First, we have Ralph Blakelock’s The Vision of Life, which is a traditional landscape-style painting of the 17th century. The painting shows ghostly figures converging in a mass in the foreground of the painting. According to information provided by the exhibit, the
painting was intended to be a sort of preservation of Native culture by the artist as the United States government and military continued to exert pressure and dominance over Native Tribes. The government was worried that dances and rituals such as these would lead to uprisings from Native Americans, and so they sought to repress the practices as much as possible — a cause in which Blakelock himself supported indirectly through his work. Down the line from this piece, is another more abstract painting entitled Ghost Dance by Oscar Howe. This piece shows red figures that seem to appear almost like flames against a dark background. They seem to be dancing together, as if they are either calling or becoming the spirits. Howe, of the Yanktonai Sioux, lends a Native voice to the same subject by portraying a truth faced by Native people who performed the dance despite a ban from the U.S. government. Troops were sent to break up the dance but the altercation ended in the Massacre at Wounded Knee Creek.
Just seeing two totally different interpretations of the same subject was interesting and spoke more about the influence of dance and the importance of recording it for posterity.
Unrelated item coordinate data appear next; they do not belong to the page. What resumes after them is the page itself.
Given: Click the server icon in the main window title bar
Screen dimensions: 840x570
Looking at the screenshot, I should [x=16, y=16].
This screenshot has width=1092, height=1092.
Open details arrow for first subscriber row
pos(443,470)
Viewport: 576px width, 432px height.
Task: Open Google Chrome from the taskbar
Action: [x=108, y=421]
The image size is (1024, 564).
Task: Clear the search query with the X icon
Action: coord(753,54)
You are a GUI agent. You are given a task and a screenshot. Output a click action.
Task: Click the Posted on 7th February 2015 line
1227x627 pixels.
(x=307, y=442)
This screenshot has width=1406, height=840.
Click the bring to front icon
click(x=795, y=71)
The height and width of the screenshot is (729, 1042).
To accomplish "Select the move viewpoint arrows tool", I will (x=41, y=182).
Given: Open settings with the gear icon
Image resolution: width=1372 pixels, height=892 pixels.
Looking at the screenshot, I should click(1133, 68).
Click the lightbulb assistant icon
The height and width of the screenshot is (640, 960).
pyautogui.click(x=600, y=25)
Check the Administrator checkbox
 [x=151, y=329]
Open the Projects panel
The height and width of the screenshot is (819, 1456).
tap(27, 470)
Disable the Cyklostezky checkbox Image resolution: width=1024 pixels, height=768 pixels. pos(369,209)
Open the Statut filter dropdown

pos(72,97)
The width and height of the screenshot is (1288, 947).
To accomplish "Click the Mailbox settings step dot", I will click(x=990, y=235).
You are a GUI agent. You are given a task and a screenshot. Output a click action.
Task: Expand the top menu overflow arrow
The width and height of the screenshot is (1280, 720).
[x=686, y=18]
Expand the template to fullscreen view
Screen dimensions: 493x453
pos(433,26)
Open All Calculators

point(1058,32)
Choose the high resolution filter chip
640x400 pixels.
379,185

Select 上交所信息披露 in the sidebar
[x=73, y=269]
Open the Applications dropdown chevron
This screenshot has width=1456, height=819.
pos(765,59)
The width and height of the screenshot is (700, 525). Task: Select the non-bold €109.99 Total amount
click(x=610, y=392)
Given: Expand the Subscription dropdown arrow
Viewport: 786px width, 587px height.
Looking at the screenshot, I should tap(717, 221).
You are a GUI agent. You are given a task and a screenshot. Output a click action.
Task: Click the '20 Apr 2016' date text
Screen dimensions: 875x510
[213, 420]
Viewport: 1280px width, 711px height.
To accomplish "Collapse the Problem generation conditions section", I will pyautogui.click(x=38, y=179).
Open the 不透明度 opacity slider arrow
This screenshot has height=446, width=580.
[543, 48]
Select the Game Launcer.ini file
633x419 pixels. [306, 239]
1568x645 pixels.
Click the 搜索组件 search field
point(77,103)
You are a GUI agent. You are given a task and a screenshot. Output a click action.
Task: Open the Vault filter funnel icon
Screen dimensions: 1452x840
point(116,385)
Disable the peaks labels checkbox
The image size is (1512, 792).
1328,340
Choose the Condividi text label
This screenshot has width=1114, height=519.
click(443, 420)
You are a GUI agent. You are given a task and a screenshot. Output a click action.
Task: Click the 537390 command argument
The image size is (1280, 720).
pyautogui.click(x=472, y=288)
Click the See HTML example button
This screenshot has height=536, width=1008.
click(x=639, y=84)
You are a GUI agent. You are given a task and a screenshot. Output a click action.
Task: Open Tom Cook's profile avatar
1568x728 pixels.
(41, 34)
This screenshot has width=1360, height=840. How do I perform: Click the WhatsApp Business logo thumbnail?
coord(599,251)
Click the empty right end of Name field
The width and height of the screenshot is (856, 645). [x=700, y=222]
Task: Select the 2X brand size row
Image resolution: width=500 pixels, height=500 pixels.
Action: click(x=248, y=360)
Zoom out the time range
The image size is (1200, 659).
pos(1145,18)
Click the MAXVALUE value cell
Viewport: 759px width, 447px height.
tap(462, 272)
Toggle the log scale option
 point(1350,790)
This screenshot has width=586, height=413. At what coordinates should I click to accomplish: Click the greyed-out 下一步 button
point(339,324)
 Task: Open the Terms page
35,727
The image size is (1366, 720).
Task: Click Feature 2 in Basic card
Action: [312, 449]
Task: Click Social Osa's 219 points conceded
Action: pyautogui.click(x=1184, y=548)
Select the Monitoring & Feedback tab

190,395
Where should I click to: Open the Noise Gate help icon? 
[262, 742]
As visitors move through the exhibit, static victorian paintings line the walls. None of them really suggest movement, but are rather a study of the logistics of certain kinds of dances, which included both western styles and ones brought in from slaves and immigrants. A small portion of the exhibit focused on the buck and wing dances often danced by black slaves during their downtime.
One of the things I thought was very helpful in the exhibit is a bay of iPads at which visitors don headphones and watch videos of dances including African American social dances, the Charleston and Irish jigs. This portion of the exhibit really helped to bring the topic to life, which I think was kind of missing in the majority of the show.
Dance evolves with the exhibit to include paintings of the jazz era by Harlem Renaissance artists. There is also a large portion dedicated to portraits and descriptions of famed dancers of the early 1900s such as Carmencita, a widely sought-after, pre-vaudville Spanish dancer. For some of these profiles, iPads show short recordings of them dancing,
which I enjoyed immensely.
Probably the most beautiful of these, was a video of Anna Pavlova dancing the Dying Swan in a video next to her original feathered costume. It was so beautiful.
Finally, the exhibit briefly addresses contemporary dance and performance art with descriptions about collaborations between artists and dancers. The exhibit included Andy Warhol’s installation Silver Clouds. This installation features silver pillows floating around the room, constantly in motion. The installation inspired a dance entitled Rainforest, performed by Merce Cunningham along with other dancers who interacted with the clouds throughout the performance.
This was an interesting portion of the exhibit, but I fear it is passed over easily by visitors simply wanting to interact with the clouds themselves.
All in all, when compared to the other exhibits I visited that day, this was my least favorite. Something about it fell a little flat for me — I think I was expecting more movement and excitement, rather than static paintings. However, the show is very educational and I think it provides a good introduction for further explorations on the history of dance.
“Rhythm & Roots: Dance in American Art” is on display in the Hamilton building through October 2 and is included in general admission.
What did you think of “Rhythm & Roots?” What is your favorite type of dance? How do you think dance contributes to our general understanding of cultures? Let’s talk.